**EXERCISES TO COMPLETE:**
1 > In the article on climate-focused banking, in which city is Climate First Bank based?
2 > Reproduce verbatim the portion of the article on climate-focused banking that opens with the words containing "Then there are" and closes with "devoted to sustainability.".

**SELECTION:**
▬▬▬▬▬▬▬▬▬▬

But perhaps most important in Stuart’s eyes is that in comparison to other major U.S. firms, Bank of the West has implemented some of “the strongest environmental policies in terms of what we do and do not finance.” That includes policies that restrict or prohibit the company from financing coal-fired power plants, fracking wells, Arctic drilling, palm oil, tobacco, wood pulp and more.

“If you look carefully at what large U.S. banks are saying, you’ll see a lot of words like ‘pledge,’ ‘promise’ [and] ‘commitment,’” Stuart said. “But if you scratch and see what policies have been implemented, what type of governance exists, I think that is where it changes from being a perceptual battle to an operational reality.”

Amalgamated—which is far smaller than Bank of the West—is a good example of the second category. With approximately $6.6 billion in assets, the firm is the largest union-owned lender in the United States and calls itself “American’s socially responsible bank.”

Amalgamated promises its customers that their deposits will never be used to finance major emitters. It also touts its clean energy portfolios and the financial services it provides for environmental organizations, progressive political campaigns and renewable energy projects.

But according to Frishberg, what really sets the bank apart is its sustained advocacy for public and private initiatives that aim to address the financial system’s contributions to—and risks from—global warming.

In recent years, Amalgamated has been credited with adapting to the North American market a climate finance-focused initiative that was originally based in the Netherlands. The effort, which is called the “Partnership for Carbon Accounting Financials,” aims to develop and spread a standard methodology that financial firms can use to measure the carbon emissions associated with their financing activities (Climatewire, March 31).

“Our ability to do things like put carbon accounting onto the map and build it into the financial system” is what makes Amalgamated “very comprehensively mission-aligned,” Frishberg said.

Climate First Bank

Then there are even smaller firms, including banks and credit unions, that are locally based, community-focused, fossil fuel-free and, in some cases, devoted to sustainability.

“The expansion of the fossil fuel industry is driven by banks that are equipped to fund what are often global drillers,” said Hryndza of Mighty Deposits. “Just by sheer notion of how they’re structured, community banks can’t [do the same].”

Take, for instance, Climate First Bank, which is based in St. Petersburg, Fla. The firm opened its doors in June, said it was carbon neutral on day one and aims to “become the most impactful bank contributing to the draw down of atmospheric CO2.”

Ken LaRoe, the firm’s CEO, said in an interview that it’s still early but that the bank aims to provide run-of-the-mill financing to families and businesses in the surrounding community—as well as lending for “anything that will help reduce atmospheric CO2.” That could include solar and energy efficiency retrofits.

Climate First Bank isn’t alone. There are many small-scale lenders that have similar missions and, in some cases, marketing, such as the 11 U.S.-based firms that are members of the Global Alliance for Banking on Values, or GABV, a sustainability-focused industry group.

But at the same time, there are other financial institutions that are similarly fossil fuel-free, but don’t market themselves that way, said Erin Sherman, a vice president of Ideas42, a nonprofit that helped launch an online tool to connect consumers with fossil fuel-free banks.

▬▬▬▬▬▬▬▬▬▬

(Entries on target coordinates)
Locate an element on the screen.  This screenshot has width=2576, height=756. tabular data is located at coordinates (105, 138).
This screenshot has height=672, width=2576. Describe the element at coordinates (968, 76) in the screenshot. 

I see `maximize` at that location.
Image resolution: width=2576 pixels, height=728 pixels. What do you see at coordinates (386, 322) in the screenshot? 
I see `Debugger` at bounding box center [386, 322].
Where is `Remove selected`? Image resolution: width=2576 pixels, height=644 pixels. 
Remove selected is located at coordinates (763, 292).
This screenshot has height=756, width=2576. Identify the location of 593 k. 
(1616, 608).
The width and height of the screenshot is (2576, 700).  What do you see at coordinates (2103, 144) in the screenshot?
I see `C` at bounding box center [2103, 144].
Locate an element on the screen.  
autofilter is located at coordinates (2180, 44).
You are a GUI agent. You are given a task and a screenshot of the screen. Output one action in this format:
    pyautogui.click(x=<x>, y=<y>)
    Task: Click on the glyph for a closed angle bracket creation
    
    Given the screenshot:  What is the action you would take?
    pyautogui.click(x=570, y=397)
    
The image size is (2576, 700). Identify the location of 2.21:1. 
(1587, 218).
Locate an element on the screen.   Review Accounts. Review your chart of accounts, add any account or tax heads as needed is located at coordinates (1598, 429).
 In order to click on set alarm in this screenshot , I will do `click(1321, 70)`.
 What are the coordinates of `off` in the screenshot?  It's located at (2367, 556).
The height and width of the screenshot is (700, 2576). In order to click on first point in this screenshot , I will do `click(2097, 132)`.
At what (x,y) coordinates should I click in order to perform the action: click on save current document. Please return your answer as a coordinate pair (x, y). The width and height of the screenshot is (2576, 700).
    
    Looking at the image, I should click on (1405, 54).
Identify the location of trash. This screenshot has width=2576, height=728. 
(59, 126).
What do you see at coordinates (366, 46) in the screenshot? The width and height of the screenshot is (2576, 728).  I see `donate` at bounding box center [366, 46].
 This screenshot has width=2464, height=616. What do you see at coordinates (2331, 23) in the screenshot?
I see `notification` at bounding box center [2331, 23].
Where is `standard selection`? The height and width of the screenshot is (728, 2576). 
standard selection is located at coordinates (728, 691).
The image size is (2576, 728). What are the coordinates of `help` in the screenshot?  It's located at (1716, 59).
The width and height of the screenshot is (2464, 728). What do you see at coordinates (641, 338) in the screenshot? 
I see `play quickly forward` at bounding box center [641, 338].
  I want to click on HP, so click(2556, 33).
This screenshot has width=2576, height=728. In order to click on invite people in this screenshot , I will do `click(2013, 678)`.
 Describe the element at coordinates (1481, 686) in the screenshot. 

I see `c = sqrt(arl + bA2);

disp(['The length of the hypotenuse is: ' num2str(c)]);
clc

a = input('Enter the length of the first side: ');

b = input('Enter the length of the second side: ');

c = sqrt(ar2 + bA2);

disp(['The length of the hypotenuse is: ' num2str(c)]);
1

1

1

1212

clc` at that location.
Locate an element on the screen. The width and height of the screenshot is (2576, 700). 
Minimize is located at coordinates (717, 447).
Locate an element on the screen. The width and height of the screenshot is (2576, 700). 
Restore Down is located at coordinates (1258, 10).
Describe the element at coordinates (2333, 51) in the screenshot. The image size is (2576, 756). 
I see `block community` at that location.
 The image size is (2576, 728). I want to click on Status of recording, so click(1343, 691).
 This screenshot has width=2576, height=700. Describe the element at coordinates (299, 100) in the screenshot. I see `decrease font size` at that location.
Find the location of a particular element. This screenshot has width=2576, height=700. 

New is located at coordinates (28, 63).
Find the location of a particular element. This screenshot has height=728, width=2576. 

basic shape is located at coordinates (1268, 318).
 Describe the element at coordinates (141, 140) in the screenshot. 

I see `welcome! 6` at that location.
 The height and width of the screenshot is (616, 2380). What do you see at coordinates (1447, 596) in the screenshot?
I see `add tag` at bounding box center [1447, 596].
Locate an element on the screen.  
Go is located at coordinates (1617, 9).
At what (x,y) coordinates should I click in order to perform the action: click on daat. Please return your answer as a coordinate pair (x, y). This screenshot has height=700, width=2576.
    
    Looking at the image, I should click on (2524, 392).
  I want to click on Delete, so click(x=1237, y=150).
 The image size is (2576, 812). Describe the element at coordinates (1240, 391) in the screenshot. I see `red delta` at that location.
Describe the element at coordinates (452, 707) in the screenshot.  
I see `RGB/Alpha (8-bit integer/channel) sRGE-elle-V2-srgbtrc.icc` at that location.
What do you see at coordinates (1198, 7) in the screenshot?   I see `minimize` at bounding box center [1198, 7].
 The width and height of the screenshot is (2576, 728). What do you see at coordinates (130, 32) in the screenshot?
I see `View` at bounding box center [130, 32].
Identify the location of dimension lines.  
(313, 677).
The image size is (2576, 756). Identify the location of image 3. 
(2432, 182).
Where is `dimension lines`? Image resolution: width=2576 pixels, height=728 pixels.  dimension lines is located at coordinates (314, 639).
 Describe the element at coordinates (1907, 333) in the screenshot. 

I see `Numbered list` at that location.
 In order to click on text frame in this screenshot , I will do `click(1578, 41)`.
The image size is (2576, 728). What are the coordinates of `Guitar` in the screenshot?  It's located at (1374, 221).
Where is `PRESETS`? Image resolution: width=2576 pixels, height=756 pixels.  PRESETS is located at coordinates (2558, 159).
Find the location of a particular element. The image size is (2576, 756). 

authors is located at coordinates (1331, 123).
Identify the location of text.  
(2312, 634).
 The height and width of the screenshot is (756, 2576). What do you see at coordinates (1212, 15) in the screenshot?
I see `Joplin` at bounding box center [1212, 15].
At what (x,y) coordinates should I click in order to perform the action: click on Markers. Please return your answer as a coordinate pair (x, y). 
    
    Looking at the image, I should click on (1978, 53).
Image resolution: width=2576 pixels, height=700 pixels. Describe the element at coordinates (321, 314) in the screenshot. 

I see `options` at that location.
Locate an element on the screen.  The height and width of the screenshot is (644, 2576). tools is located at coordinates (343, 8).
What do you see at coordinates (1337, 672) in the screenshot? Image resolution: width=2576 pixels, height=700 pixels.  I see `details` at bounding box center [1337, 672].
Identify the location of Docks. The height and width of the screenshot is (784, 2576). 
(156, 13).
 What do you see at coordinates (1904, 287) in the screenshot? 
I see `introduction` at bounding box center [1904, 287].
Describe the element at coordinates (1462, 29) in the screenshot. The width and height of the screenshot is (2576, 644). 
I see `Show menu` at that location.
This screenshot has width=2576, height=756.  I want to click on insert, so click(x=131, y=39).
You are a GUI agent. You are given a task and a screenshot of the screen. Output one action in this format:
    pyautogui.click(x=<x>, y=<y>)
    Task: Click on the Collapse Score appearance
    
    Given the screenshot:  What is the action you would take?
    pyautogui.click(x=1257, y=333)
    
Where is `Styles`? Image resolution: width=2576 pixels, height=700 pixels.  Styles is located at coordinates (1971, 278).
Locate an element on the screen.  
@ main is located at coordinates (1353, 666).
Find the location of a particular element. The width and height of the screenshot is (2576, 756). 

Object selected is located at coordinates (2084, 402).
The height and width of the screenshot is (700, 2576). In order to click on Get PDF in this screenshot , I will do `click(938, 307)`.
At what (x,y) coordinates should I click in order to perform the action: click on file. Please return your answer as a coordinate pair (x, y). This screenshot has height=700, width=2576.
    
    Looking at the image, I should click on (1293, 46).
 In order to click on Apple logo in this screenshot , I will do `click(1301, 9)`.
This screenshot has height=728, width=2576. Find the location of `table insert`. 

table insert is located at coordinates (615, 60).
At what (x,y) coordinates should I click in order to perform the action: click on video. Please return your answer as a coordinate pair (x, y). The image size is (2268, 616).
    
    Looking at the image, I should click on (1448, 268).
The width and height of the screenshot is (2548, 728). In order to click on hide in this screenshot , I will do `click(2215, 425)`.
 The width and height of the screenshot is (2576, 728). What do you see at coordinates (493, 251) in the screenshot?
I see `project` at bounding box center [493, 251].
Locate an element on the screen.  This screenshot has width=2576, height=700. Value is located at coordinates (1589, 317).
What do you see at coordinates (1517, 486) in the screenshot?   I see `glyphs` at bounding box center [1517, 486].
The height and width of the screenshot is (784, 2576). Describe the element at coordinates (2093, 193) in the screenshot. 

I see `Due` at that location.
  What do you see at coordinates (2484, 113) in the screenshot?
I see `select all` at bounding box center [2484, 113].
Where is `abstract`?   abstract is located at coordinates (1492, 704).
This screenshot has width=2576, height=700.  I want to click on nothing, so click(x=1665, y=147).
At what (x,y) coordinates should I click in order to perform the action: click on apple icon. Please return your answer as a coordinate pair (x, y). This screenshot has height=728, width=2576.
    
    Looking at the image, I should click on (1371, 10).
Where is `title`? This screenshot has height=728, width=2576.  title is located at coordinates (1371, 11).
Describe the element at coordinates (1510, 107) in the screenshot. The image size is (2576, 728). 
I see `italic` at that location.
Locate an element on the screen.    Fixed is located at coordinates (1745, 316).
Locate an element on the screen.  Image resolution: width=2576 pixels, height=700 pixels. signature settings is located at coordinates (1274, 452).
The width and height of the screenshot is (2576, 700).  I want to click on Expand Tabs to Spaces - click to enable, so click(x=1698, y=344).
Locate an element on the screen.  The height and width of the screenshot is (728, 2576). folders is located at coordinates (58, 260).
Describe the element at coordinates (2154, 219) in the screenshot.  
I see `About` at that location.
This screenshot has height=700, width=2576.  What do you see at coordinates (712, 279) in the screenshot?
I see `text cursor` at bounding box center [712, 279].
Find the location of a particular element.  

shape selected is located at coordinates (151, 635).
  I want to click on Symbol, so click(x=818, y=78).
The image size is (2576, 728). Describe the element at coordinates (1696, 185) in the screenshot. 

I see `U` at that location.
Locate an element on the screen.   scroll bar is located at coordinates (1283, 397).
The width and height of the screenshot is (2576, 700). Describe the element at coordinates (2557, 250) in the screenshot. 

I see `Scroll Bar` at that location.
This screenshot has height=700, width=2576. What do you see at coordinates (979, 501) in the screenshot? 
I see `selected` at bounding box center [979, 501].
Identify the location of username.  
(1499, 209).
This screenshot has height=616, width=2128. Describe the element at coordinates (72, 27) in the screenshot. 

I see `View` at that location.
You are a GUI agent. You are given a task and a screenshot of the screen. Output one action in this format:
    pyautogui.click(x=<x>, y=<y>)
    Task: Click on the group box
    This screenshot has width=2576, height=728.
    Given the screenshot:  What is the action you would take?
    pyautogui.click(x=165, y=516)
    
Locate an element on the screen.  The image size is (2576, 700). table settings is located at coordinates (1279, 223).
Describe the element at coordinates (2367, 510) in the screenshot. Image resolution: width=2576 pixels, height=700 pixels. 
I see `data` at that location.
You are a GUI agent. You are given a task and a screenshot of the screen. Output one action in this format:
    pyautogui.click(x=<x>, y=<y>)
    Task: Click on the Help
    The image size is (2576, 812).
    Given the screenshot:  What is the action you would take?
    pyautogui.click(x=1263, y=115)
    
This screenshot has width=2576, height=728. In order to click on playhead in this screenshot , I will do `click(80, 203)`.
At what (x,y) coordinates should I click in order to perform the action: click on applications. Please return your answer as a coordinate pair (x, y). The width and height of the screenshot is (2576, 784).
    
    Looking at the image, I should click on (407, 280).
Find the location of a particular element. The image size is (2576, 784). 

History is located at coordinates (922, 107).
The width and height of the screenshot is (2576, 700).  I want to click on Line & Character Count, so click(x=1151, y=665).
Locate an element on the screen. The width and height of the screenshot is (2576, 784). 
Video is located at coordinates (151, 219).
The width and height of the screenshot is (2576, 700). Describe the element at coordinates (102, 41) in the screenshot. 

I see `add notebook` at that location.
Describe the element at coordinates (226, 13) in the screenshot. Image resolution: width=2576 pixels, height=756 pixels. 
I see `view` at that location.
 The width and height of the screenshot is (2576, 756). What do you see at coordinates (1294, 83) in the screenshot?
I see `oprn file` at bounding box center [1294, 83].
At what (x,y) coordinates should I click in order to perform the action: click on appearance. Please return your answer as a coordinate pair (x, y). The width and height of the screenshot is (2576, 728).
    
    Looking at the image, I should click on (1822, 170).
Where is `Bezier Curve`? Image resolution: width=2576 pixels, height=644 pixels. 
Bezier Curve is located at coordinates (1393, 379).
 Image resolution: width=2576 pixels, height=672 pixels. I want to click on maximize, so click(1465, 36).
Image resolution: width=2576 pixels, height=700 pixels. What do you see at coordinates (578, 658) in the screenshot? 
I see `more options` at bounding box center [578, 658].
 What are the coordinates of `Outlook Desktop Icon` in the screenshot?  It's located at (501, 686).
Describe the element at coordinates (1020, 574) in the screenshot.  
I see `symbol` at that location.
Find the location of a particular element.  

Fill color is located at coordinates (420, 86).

▬▬▬▬▬▬▬▬▬▬

**EXERCISE RESULTS:**
1 > St. Petersburg, Florida.

2 >
Then there are even smaller firms, including banks and credit unions, that are locally based, community-focused, fossil fuel-free and, in some cases, devoted to sustainability.